Vengeance, nine years in the making, finally belongs to the Philadelphia Phillies. Nearly a decade after losing to the San Francisco Giants in the 2010 NLCS, ending their bid for a third straight World Series appearance, the Fightin’ Phils got their payback after the Giants signed their former manager, Gabe Kapler to a three-year contract.

“Honestly, we may have had our best team in 2010,” former Phillies general manager Rubén Amaro Jr. says. “Doc Halladay was a Cy Young winner, Cole Hamels and Roy Oswalt pitched well—but the Giants had to ruin our fun. We got them back though. I hope they enjoy three years sitting at .500!”

For many in the baseball industry, the signing of Gabe Kapler is a puzzling one. With one of the most talented squads in the National League, he failed to make the postseason at all during his tenure, faring far worse than many expected. He was fired after two seasons and replaced by Joe Girardi.

“We saw what he could do with All-Stars like Bryce Harper, J.T. Realmuto and Aaron Nola,” Giants president of baseball operations Farhan Zaidi says. “Imagine how he can underwhelm with a bunch of past-their-prime 30-year-olds and no outfield?”

The Giants beat the Phillies in six games back in the 2010 Championship Series en route to their first World Series championship in San Francisco. The Phillies had the best record in the National League, five games better than the Giants. After the upset victory, the Phillies intended to get their vengeance in the postseason, but they last played October baseball for the in 2011, never again facing the Giants.

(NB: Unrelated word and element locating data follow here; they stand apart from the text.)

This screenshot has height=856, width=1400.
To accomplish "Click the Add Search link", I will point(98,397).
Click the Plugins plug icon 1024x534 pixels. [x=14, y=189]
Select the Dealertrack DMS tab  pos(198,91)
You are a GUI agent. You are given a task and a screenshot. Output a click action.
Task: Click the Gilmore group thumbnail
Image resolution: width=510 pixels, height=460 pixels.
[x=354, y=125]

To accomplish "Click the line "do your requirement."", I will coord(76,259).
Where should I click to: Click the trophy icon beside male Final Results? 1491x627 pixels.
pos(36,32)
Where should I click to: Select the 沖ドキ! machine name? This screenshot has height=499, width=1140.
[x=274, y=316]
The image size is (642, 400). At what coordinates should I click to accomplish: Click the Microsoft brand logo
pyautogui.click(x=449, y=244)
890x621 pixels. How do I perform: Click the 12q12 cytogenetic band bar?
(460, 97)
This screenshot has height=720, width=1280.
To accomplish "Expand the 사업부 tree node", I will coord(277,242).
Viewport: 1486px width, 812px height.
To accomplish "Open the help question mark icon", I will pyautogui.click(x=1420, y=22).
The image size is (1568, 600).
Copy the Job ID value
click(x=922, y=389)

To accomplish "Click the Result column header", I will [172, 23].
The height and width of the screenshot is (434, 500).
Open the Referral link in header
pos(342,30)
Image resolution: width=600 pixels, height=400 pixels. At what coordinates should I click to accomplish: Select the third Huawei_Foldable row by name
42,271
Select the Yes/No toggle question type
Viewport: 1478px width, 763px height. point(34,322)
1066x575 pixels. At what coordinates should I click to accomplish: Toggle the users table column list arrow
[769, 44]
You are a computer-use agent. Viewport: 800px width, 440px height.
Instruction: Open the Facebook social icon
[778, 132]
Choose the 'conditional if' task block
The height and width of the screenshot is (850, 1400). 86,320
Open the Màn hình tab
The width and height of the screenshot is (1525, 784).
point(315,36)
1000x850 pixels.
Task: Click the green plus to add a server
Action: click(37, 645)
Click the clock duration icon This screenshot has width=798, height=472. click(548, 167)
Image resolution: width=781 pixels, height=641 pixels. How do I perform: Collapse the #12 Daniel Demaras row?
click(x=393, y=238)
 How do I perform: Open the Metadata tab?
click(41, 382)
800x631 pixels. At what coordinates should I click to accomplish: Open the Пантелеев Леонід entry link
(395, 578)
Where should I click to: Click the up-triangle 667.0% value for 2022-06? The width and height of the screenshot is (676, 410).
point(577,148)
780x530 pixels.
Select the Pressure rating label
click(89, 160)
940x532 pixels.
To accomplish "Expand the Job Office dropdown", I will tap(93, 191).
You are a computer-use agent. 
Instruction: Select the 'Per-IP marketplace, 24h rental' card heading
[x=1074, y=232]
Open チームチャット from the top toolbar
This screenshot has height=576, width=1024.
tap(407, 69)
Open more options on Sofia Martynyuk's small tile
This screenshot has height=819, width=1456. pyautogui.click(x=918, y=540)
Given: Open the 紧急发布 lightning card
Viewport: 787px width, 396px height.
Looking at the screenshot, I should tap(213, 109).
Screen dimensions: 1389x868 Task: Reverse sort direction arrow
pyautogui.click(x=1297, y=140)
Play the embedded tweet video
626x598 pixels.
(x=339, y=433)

“Obviously, we wanted to settle things the old fashioned way,” former manager Charlie Manuel says. “But we never got another chance at them. They won two more World Series and we couldn’t make the playoffs after a 102-win 2011, so we had to think outside the box. Luckily, Gabe Kapler came along and really learned how to be a lackluster manager in Philly. We didn’t think the Giants would take the bate, but they did!”

Kapler replaces Giants legend Bruce Bochy, who retired after 13 seasons with the club. The surefire Hall of Famer managed some aging clubs over the past few seasons, leading his career record to fall below .500. However, his 2,000 wins still make him a Cooperstown lock.

“I think I can bring a lot to this team while still honoring Bochy’s legacy,” Kapler says. “I too, believe that I can lead the Giants to a sub-.500 season.”